A number of observational and retrospective clinical studies have shown that decreased driving pressure is associated with increased survival in ARDS patients, e.g. (43–46). Those studies generally show similar results to Amato et al’s large secondary multilevel mediation analysis of 3,562 ARDS patients from nine randomized trials that found driving pressure was most strongly associated with survival, as opposed to tidal volume or plateau pressure (47). However, the use of driving pressure to prospectively set PEEP in ARDS patients has yet to show improved outcomes, although safety and feasibility have been shown in smaller studies, e.g. (48–50).

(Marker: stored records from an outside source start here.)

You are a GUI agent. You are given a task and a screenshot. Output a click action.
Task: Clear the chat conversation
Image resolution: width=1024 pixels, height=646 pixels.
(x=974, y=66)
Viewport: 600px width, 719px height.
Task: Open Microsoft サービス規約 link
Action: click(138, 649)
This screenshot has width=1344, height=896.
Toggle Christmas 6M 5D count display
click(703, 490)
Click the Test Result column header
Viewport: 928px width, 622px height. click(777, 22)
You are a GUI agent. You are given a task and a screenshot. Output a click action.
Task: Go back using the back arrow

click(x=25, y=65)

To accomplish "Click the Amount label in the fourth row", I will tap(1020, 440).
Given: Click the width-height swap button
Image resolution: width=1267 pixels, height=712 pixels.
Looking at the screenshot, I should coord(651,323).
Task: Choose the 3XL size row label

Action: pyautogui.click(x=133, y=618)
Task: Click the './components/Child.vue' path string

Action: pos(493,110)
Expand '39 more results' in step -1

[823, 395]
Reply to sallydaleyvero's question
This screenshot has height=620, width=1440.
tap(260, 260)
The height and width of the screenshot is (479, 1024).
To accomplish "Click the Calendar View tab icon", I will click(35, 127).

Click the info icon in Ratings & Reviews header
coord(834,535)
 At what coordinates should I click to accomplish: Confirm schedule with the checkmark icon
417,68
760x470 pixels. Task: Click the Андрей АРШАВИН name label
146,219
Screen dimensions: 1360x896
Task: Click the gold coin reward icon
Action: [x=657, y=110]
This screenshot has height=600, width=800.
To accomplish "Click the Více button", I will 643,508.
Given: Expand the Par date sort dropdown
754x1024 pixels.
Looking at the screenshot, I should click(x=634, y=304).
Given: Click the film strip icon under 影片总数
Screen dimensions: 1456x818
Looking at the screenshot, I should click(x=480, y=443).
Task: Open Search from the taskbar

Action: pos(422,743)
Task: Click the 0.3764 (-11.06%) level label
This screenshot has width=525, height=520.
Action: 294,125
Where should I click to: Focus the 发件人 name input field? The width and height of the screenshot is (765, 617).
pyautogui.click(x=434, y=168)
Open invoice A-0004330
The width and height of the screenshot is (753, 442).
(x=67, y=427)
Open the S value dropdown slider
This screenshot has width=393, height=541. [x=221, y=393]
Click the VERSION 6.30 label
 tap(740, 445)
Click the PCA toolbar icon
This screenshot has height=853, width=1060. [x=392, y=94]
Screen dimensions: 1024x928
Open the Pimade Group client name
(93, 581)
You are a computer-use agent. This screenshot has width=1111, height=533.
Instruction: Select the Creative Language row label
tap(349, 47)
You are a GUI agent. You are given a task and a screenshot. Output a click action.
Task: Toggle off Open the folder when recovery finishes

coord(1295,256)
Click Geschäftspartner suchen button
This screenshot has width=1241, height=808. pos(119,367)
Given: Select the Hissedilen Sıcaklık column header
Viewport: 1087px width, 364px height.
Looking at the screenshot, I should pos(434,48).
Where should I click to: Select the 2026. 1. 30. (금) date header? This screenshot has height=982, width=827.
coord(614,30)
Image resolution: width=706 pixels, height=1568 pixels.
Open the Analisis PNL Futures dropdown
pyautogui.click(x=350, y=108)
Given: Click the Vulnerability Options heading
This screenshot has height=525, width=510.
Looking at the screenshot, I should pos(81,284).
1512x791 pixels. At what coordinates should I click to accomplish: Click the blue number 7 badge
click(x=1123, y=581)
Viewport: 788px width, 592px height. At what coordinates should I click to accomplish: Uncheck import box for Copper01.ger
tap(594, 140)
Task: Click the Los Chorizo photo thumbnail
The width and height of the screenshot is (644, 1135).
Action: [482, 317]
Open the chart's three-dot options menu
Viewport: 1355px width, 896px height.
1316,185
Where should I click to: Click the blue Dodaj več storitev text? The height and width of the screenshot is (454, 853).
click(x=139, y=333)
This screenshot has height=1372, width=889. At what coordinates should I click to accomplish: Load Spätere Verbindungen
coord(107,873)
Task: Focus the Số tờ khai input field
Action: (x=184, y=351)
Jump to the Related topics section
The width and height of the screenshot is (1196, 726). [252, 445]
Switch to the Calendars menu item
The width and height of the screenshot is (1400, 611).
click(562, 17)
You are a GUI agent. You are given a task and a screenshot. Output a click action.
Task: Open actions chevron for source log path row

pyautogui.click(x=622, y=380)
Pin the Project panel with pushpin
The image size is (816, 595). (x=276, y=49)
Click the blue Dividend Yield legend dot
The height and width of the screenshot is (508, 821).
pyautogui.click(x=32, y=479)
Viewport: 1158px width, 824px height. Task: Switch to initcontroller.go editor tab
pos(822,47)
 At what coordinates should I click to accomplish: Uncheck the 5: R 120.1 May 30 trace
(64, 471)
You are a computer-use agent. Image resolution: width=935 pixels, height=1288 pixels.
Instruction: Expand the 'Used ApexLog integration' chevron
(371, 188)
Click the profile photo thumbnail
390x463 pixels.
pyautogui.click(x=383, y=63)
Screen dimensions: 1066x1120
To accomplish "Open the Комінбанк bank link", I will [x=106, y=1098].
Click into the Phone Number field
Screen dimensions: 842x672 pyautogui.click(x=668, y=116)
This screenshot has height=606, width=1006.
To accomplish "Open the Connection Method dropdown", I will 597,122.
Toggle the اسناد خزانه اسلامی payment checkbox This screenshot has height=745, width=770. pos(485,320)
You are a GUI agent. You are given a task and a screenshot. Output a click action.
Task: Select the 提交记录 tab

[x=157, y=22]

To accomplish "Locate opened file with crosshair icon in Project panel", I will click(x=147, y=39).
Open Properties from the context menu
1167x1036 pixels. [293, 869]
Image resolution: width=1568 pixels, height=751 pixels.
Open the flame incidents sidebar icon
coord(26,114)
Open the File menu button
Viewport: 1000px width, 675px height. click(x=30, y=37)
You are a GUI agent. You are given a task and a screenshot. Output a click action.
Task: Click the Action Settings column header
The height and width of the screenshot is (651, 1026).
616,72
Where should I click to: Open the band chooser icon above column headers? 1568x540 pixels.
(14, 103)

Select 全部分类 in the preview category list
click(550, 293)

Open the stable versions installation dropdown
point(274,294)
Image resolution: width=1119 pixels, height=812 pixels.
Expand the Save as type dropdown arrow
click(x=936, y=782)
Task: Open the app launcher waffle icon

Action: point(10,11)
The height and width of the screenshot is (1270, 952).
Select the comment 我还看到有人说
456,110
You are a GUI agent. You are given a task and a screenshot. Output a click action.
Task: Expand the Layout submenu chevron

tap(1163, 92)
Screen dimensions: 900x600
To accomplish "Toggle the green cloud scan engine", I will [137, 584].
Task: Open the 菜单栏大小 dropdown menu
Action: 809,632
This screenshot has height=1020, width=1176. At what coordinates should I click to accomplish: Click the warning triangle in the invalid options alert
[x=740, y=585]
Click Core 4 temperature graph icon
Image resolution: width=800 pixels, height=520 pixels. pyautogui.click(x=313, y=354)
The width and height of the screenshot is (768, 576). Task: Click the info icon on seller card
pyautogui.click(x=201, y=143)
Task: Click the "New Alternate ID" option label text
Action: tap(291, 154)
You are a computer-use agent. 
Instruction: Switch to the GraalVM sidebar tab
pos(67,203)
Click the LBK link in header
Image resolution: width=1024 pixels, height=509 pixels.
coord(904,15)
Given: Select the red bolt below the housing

One limitation of the current study is that we only tested only female mice, so sex differences were not considered and this is certainly an area for future study. Inflammatory lung injury was generated with intratracheal endotoxin, but ARDS can arise from many types of lung injury and future work should be conducted to assess cost function predictive power in additional models of lung injury. Finally, the duration of mechanical ventilation was four hours which is significantly less than the typical course of supportive care for an ARDS patient.
In summary, the goal of this study was to test the efficacy of parameters to guide real-time ventilator adjustments to reduce VILI. Mice with and without LPS-induced acute lung injury were ventilated for four hours at different PEEPs and the effects of VILI were measured in lung structure, function, and inflammation. The data show that PEEP = 1 cmH2O ventilation of LPS-injured mice was most injurious. Regression analysis reveals that dynamic driving pressure (PDDyn), but not tidal volume or forms of mechanical power, was a strong predictor of VILI as quantified by changes in lung mechanical function. The predictive power of PDDyn improved after a 1-hour ‘run in’ period and was worse following recruitment maneuvers. These findings support the concept of utilizing driving pressure to determine optimally lung-protective ventilation settings.